South of Beaune you will find looking down on its vineyards, the village of Volnay. It is guarded to one side by a steep wooded hill-side and to two others by the vineyards of its close neighbours – Pommard and Meursault – indeed, one part of Meursault is also classed as Volnay if a red wine is produced.
Volnay has always produced wines of high repute, it is only its place in the hierarchy that has varied. Once it was Pommard that was the most sought-after wine from this part of the Côte de Beaune, but fashions change and today the often chunky fruitiness of Pommard is much less fashionable than the vision of what a Volnay should be. I say ‘should be’ as there is an anticipation of a ‘feminine wine of outstanding aromatics and grace’ – or rather, this is the consistent theme that the guide-books will provide us with – reality, as we shall see, is always more complicated!
There are no grand crus in Volnay, but its 213 hectares provide us with some 34 1er crus – and that doesn’t include the 29 hectares in the Santenots area of Meursault and 1er cru variations on that name – so many in-fact that I decided not to list them all for fear of sending you to sleep, besides when are you ever going to see bottles of Lassolle, Les Aussy or Pointes d’Angles? Not only do we have a long list of 1er crus, but we also have quite different soil-types depending on the plots. This then is key to the diversity of Volnay and why you shouldn’t blindly follow the guidebooks.
I already mentioned this idealised picture of Volnay, and like many people I admit that I also have a similar picture in my mind, though it’s more about the aromatics of a wine than the body. Frankly the last time I had a match was with the 1997 Bourgogne from De Montille, none of the wines tasted here matched the photo-fit, so close, but no cigar! It was only earlier this year when blind-tasting some wines (always a great ‘leveller’) that I started to question my photo-fit version of Volnay – two big strong wines, obviously young ‘big-boned’ and tannic – both, it turned out, were 1990 Volnays – oops! Partly I chose this ‘assignment’ to see if that was just a bad night and partly because I was looking forward to testing some of my cache of 1999’s!

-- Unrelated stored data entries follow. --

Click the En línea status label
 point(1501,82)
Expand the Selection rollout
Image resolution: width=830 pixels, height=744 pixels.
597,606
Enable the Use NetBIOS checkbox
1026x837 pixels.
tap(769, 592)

It is said by several commentators that the best wines tend to come from the southern end of the commune, and as you will see (with one exception) these wines – the Santenots, the Clos des Chênes – were among the best. 150 years ago it was virtually the same, the Santenots, Champans and Caillerets were classed as têtes de cuvée. Many of the vineyards are steep with a base of limestone, though the type of limestone changes throughout the commune, and given the different contours the soil depth is also anything but consistent. It is against this backdrop that we see a broad range of profiles; red-fruited wines, those that are darker shaded, delicate wines and structured wines. This why the ‘guidebooks’ are somewhat simplistic.
The 1999 wines
As noted I was itching to road-test a number of wines from my cellar, so why not look a little deeper into Volnay using a vintage of some repute? The wines without exception were open for business, though a few took some time in the glass to express themselves. Only one of these 14 wines provided a relatively poor showing (Remoissenet), a decent enough wine, but relative to its peers lacking precision. The 1999’s show splendid intensity, very good acidity and wonderfully nuanced pure fruit, yet each wine had it’s own personality – no photo-fit Volnay here.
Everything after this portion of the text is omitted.